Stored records
================

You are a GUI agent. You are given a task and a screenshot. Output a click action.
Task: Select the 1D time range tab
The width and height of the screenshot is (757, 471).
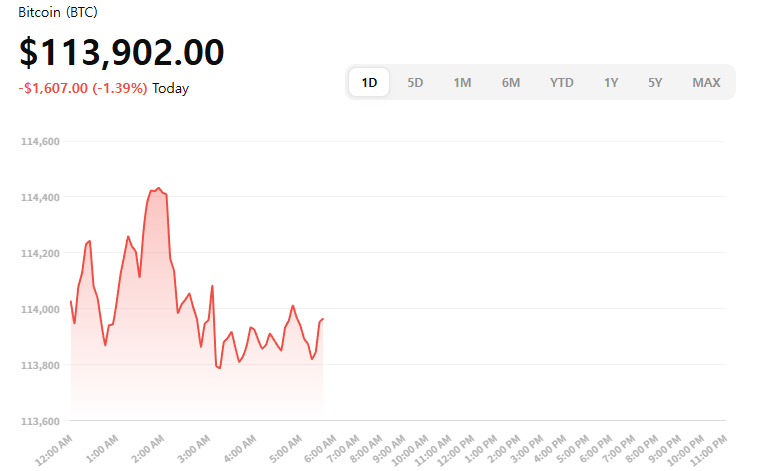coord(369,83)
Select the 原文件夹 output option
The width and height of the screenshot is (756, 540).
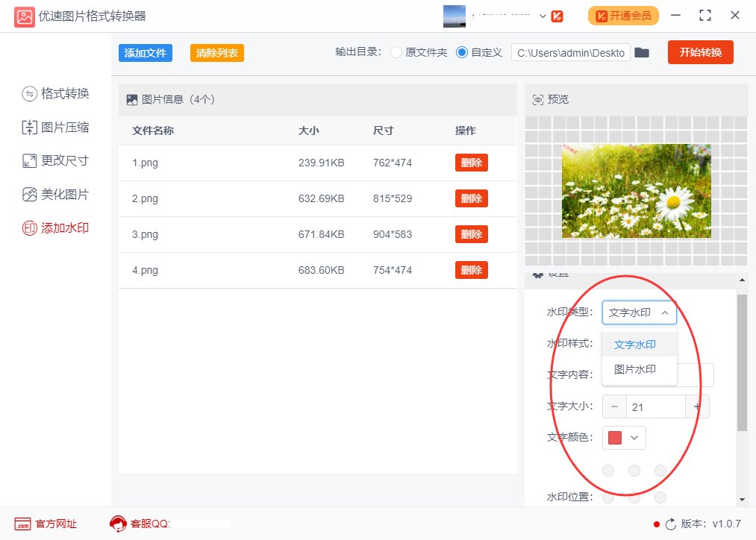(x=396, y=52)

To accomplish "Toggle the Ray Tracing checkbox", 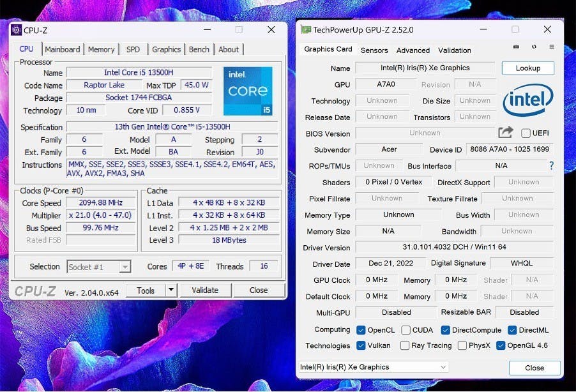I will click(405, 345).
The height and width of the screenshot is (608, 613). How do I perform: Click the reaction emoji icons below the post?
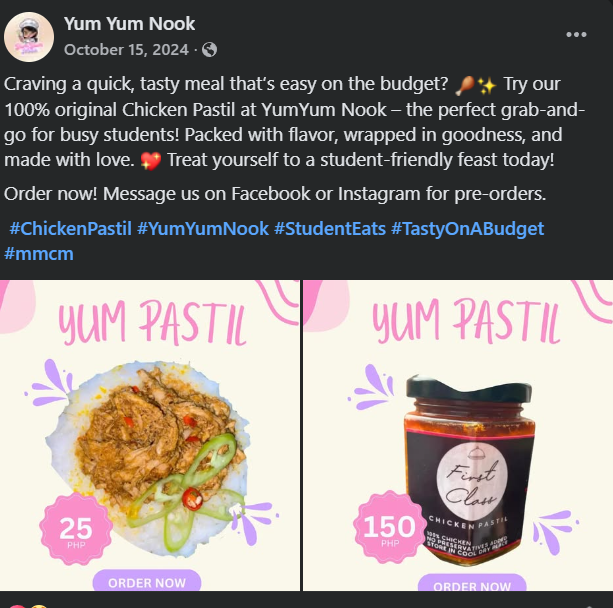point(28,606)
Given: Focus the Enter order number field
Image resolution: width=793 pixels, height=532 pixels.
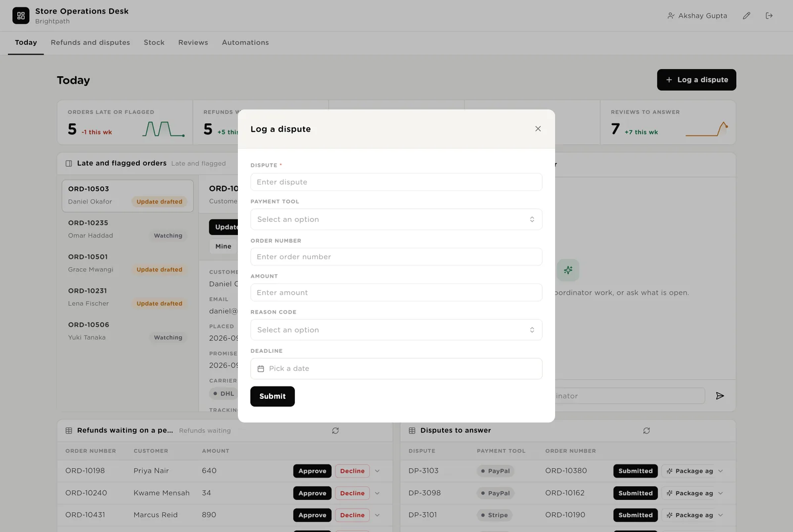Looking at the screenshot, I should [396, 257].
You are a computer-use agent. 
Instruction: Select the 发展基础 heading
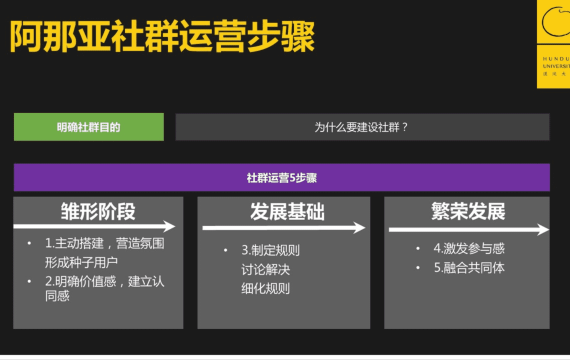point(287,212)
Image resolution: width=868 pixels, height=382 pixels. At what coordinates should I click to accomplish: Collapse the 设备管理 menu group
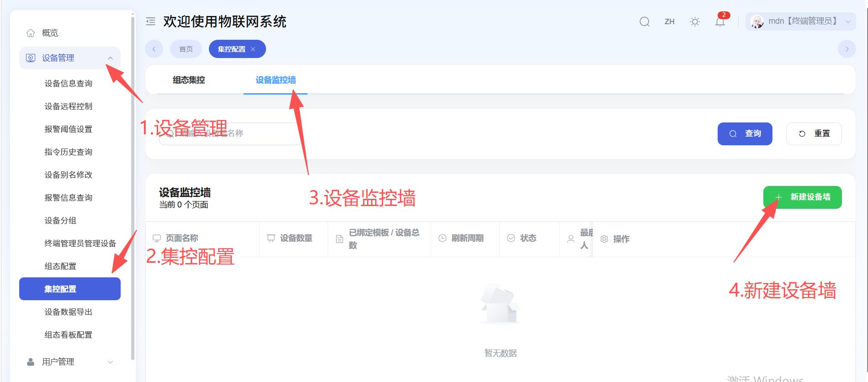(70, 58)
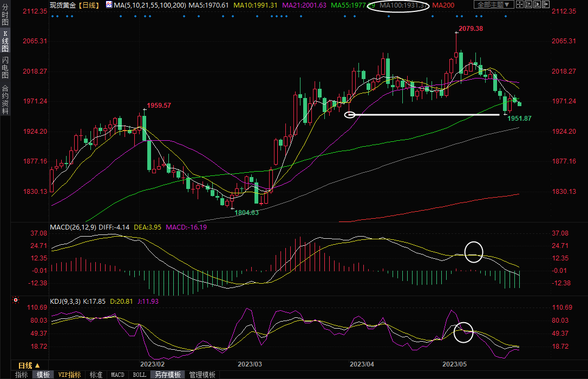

================

Task details:
In the entries above, identify each line that includes the string "agent", then copy it.

Answer for this exercise:
You are a GUI agent. You are given a task and a screenshot. Output a click action.
You are a computer-use agent. 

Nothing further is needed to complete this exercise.